I naturally give SoCal mad props for '80s hardcore and Black Flag does get some decent coverage in this book, unlike other seminal hardcore bands like Bad Religion, the Minutemen, and Fear, whose 1982 long-player remains a personal favorite.
But it says a lot when one of this book's primary protagonists and biggest "punk rock" success story are ... The Go-Go's, and before you counter with X, I'll wager that Exene Cervenka and co.'s entire discography probably didn't shift as many units as Beauty and the Beat.
Influence is one thing, mainstream success is something else entirely.
But X obviously had a key role in Tinseltown's response to the Big Apple, along with the Runaways (considered precursors), Germs, Gun Club, Social Distortion, and important lesser-known contributors like The Zeros, The Screamers, and The Weirdos.
So kudos to Authors Marc Spitz & Brendan Mullen for diligently collecting and assembling their testimonials, but at no point did they convince me that L.A. punk ever matched N.Y. -- neither in terms of communal cohesion nor sonic eclecticism.

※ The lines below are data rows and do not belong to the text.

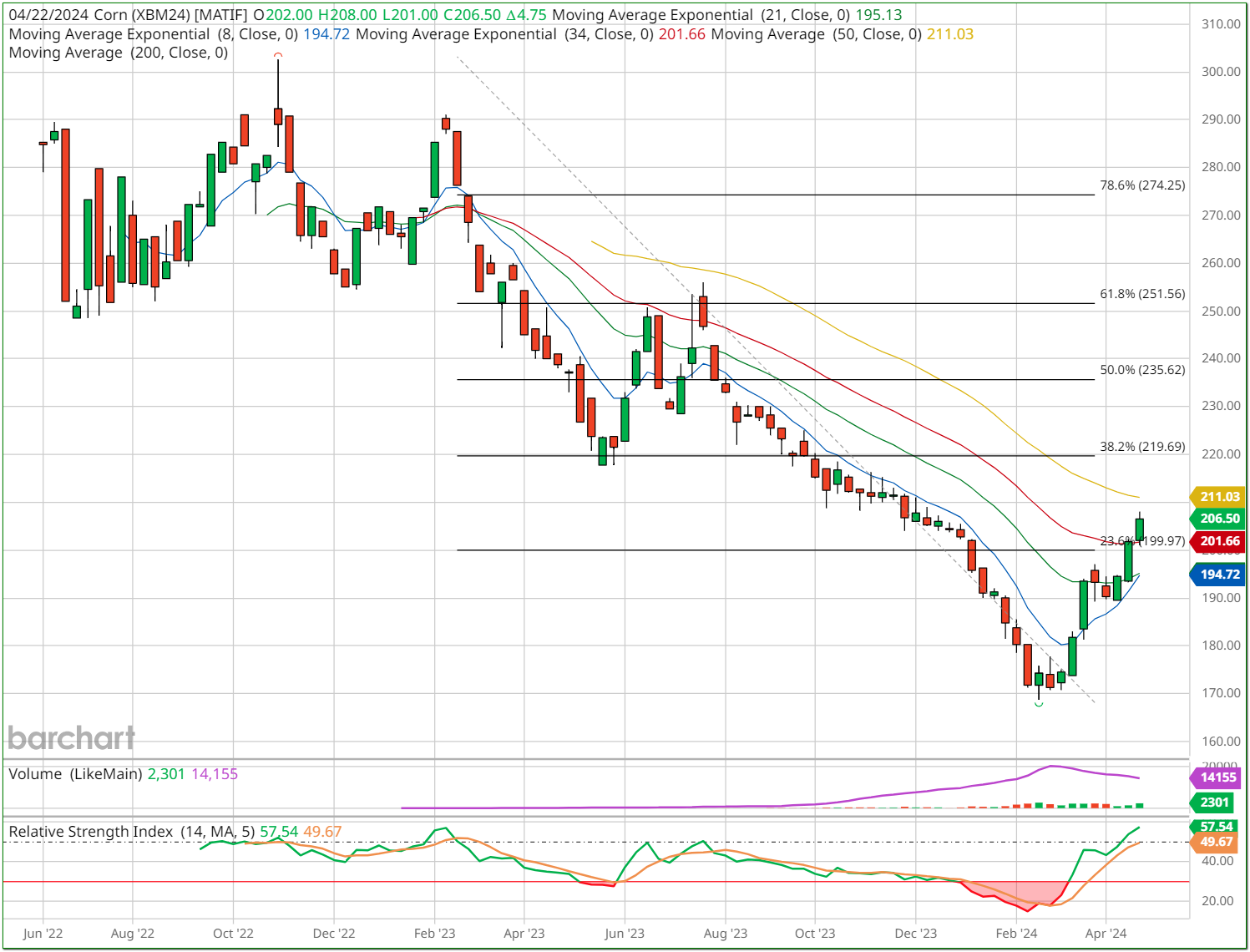Click the purple 14155 volume tag
This screenshot has width=1250, height=952.
[1217, 777]

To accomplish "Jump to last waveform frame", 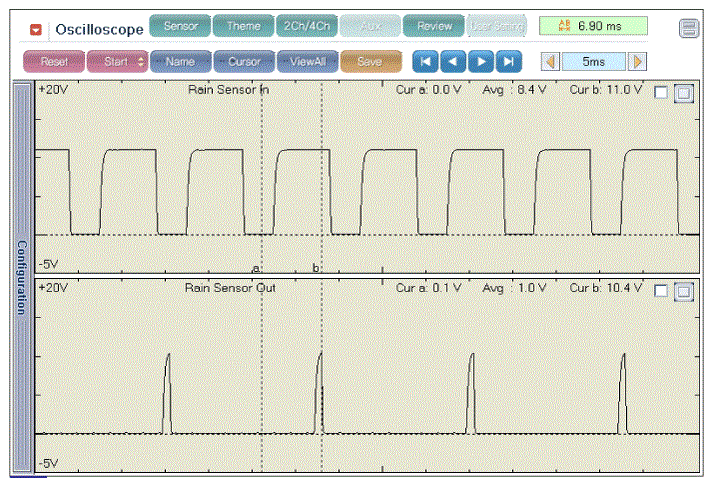I will tap(510, 62).
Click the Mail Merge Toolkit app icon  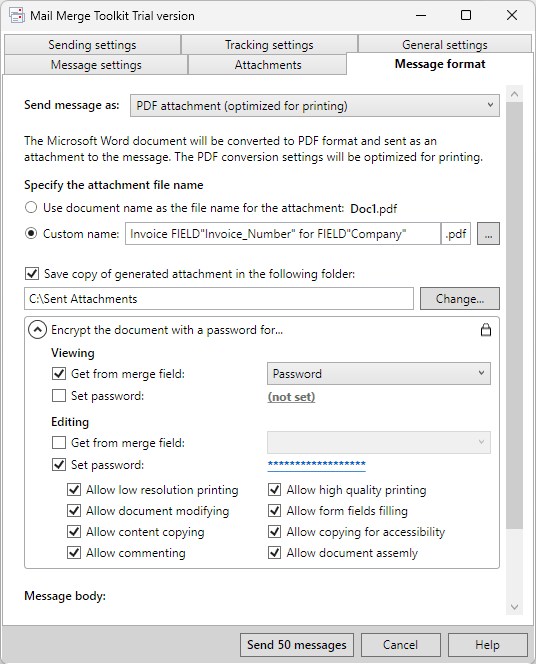click(x=16, y=15)
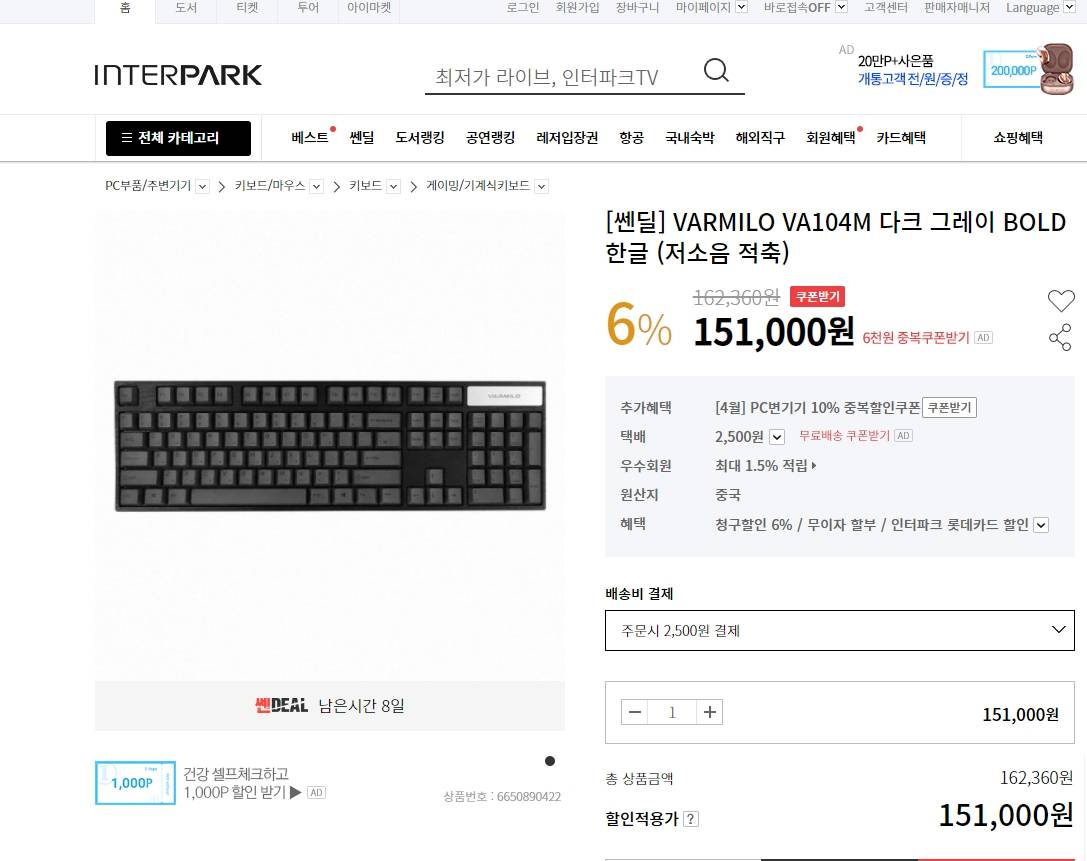1087x861 pixels.
Task: Click the red 쿠폰받기 button
Action: click(817, 297)
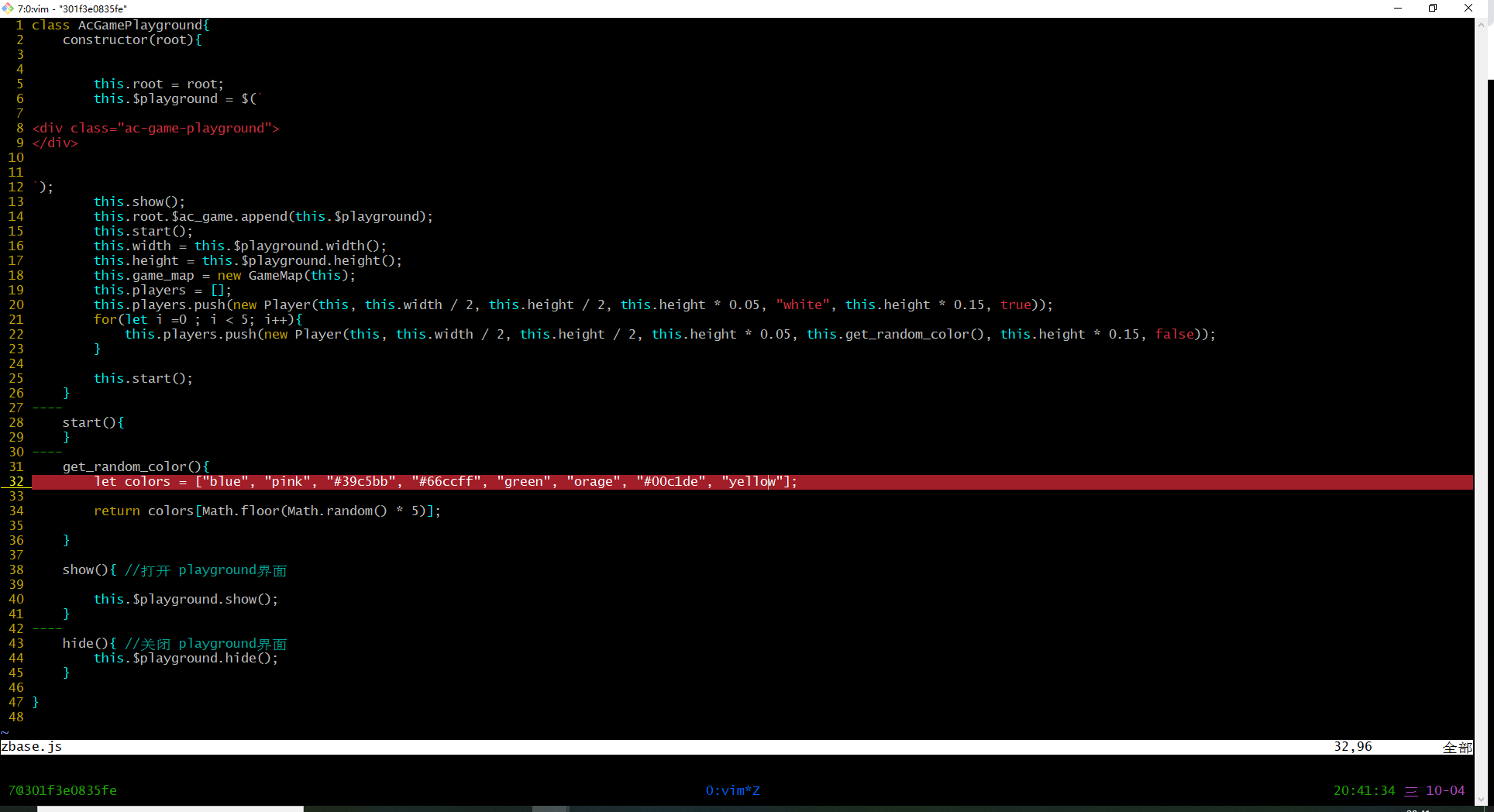Click the ac-game-playground div tag line
This screenshot has height=812, width=1494.
(x=155, y=129)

And maybe that was never their goal, but rather to tell this untold story, as the title advertised, and, in doing so, to educate skeptical readers like myself about an underrated punk rock scene that nevertheless produced important music that changed many lives.
Featured Records:
Fear: The Record (1982)
The Go-Go's: Beauty and the Beat, (1981)
The Runaways: Queens of Noise (1977)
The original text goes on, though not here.